First presented at SIHH 2009, the hand-wound Luminor 1950 8 Days Rattrapante split-seconds chronograph (Ref. PAM 319) is, perhaps, the best “affordable” offer in their whole model range refreshed earlier this year. Damn it! I am starting to fall in love with Panerai. Although the brand’s timepieces always seemed too visually unsophisticated and almost boring to me, now I see a certain rugged beauty in them.
The transformation started last week when I stumbled upon the gorgeous PAM 326 Luminor Chrono Daylight that was encased in a light-weight 44 mm titanium body and featured a deep blue dial.
And now this one.
Priced at around $46,000, I am not ashamed to say that it is completely out of my budget (at least, for this terrible year that I hope will soon end) and this is the very first time I deeply regret the fact.
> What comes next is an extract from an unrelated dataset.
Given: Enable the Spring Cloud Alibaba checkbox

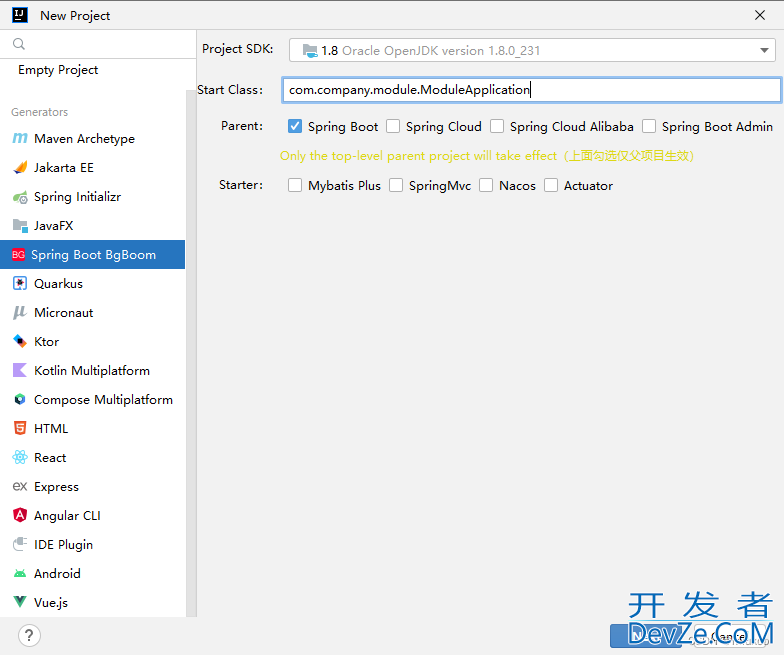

Yes, the 319 doesn’t bring anything new in terms of exterior styling and mechanical guts, and I don’t usually care much about deliberately oversized timekeepers, but the way it looks simply leaves me breathless.
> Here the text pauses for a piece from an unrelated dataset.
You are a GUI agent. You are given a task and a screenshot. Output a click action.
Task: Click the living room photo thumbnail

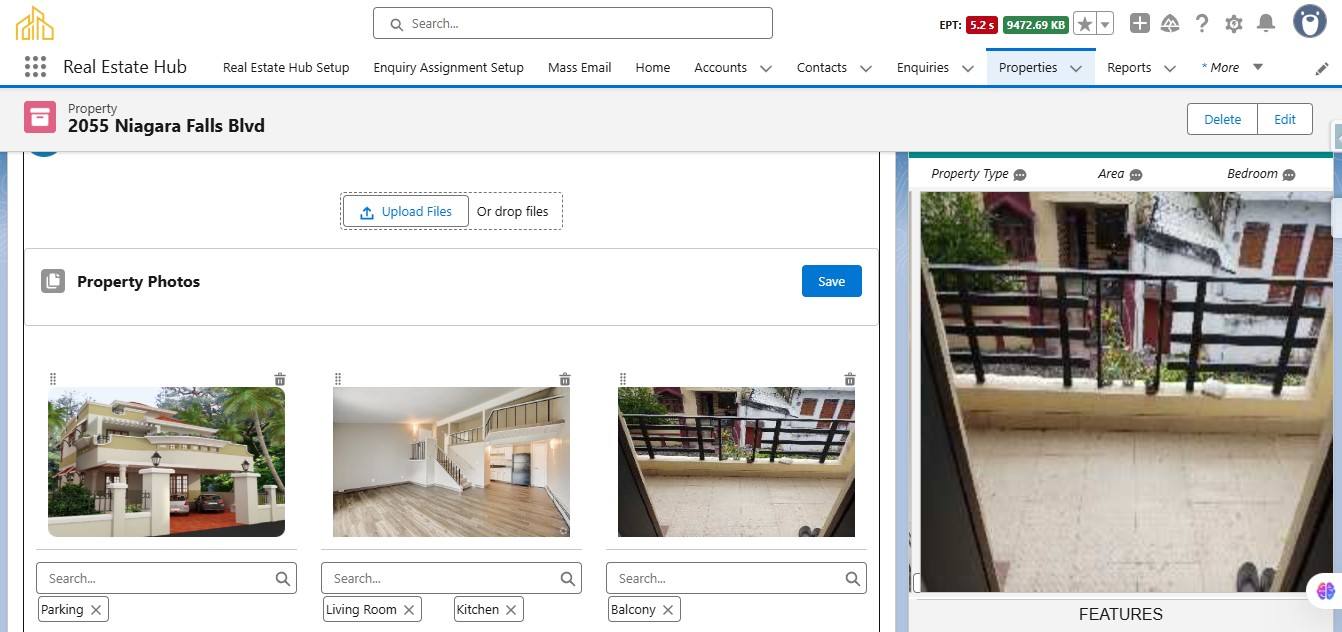[451, 462]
With its 47mm wide case, the new PAM 319 is huge, but, unlike many recent cases of horological gigantomania, there was a good reason behind the choice of size.
The in-house manufactured Calibre P.2006/3 hand-wound movement measures a generous 13.75 lines in diameter, which roughly translates into not very impressive, but still generous 31 millimeters of case fitting size.
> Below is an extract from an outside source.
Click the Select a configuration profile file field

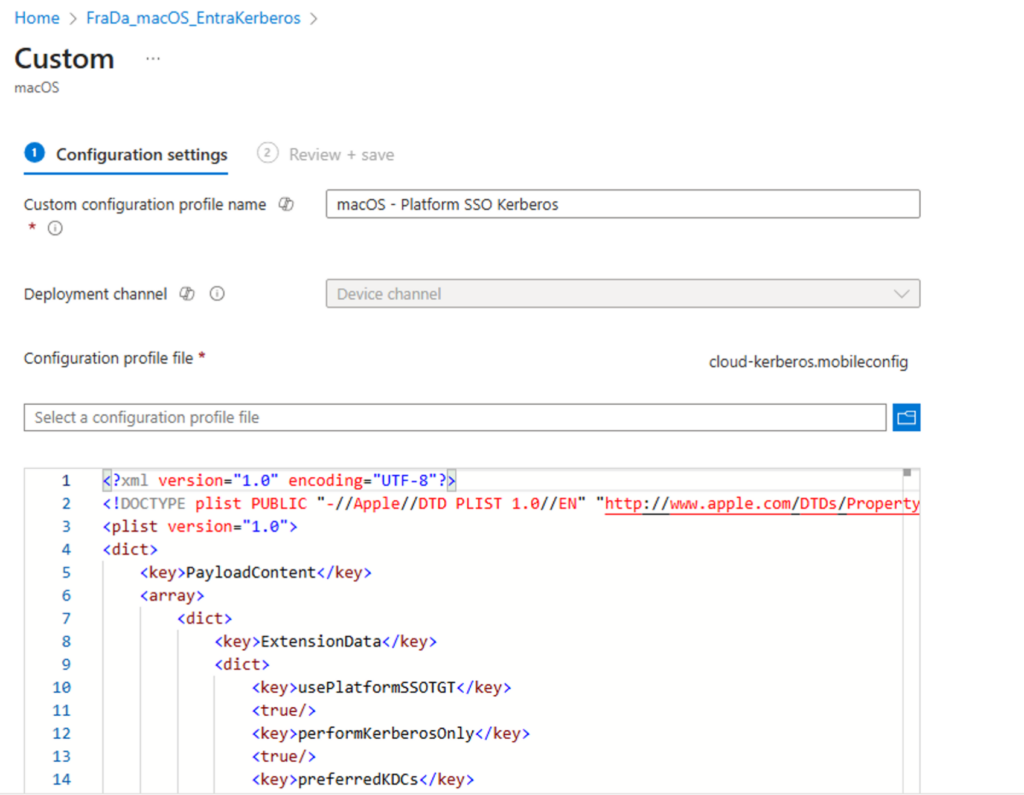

The movement is supposed to store enough energy to keep ticking for eight days or about 192 hours, that’s why Panerai employed a relatively rare design featuring not even two, but three mainspring barrels.
Like earlier 8-Days models, this one also features a linear power reserve indicator at 6 o’clock and sports the signature three-dimensional dial with a SuperLuminova-coated layer sandwiched between the inner and outer layers. The dial itself boasts a high-contrast and highly legible, clean layout making it a real pleasure to look at.
Unlike most other “rattrapante” chronographs, the PAM 319 needs only two buttons to operate the complication with both push-pieces moved to the left side in order to balance the heavy-looking winding crown guard on the right.
Although its official water resistance rating of 100 meters doesn’t look especially impressive given the brand’s heritage, it doesn’t reduce the timekeeper’s value. After all, using such an expensive toy (Panerai plans to sell it at $20,000 MSRP) as a diving companion is not the best idea.
Otherwise, it is certainly one of the best offerings on the market for a person who seeks a luxury wristwatch with tons of masculine presence. Panerai says that only 300 individually numbered pieces of PAM 319 will ever be manufactured.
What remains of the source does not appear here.